▸ Problem description
Whenever a line of the records below contains the word "computer", copy that line.

▸ Records for the exercise
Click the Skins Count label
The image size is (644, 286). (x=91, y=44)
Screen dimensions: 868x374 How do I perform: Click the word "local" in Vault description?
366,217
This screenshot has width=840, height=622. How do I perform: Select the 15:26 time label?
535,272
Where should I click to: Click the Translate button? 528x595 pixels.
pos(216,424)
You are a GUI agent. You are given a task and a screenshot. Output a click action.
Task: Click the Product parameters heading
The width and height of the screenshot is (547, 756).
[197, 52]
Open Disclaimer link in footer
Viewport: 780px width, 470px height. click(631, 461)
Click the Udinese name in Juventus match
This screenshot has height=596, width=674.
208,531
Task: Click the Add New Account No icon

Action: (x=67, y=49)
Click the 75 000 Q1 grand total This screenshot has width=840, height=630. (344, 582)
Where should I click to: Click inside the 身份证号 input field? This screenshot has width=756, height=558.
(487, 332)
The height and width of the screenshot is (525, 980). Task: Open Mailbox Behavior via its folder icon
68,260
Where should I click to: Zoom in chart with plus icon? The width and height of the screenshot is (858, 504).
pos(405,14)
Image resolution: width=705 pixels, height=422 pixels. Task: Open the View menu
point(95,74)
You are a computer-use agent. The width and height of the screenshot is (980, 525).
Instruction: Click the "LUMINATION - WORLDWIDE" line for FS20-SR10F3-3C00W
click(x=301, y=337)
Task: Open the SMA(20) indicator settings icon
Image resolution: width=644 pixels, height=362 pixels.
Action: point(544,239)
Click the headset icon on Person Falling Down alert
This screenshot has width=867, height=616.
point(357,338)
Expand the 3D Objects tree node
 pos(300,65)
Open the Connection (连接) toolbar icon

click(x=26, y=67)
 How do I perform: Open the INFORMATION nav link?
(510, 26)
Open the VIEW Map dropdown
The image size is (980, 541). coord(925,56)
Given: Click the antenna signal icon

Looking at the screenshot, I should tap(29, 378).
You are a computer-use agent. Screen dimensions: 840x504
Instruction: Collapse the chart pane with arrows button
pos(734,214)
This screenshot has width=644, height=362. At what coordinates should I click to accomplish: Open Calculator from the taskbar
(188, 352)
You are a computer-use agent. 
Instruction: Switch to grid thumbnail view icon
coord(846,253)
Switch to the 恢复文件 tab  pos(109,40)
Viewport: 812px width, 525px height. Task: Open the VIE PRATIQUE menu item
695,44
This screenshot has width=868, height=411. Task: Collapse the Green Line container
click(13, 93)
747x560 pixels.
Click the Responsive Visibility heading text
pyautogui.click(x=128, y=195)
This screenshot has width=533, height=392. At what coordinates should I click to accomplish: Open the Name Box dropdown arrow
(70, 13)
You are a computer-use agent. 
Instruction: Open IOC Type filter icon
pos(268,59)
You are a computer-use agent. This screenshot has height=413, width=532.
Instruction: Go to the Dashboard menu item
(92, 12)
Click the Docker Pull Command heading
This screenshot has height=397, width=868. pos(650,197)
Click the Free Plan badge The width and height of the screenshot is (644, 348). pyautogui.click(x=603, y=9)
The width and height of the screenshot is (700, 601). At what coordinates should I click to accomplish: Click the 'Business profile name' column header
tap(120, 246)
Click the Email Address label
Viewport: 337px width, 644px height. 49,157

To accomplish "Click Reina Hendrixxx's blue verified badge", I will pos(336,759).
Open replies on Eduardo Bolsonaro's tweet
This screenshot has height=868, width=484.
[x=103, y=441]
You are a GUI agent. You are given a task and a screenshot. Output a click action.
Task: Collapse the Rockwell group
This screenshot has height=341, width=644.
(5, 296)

▸ Exercise result
You are a computer-use agent. The width and height of the screenshot is (980, 525).
You are a computer-use agent. Screen dimensions: 840x504
You are a computer-use agent. 
You are a computer-use agent. 
You are a computer-use agent. This screenshot has height=413, width=532.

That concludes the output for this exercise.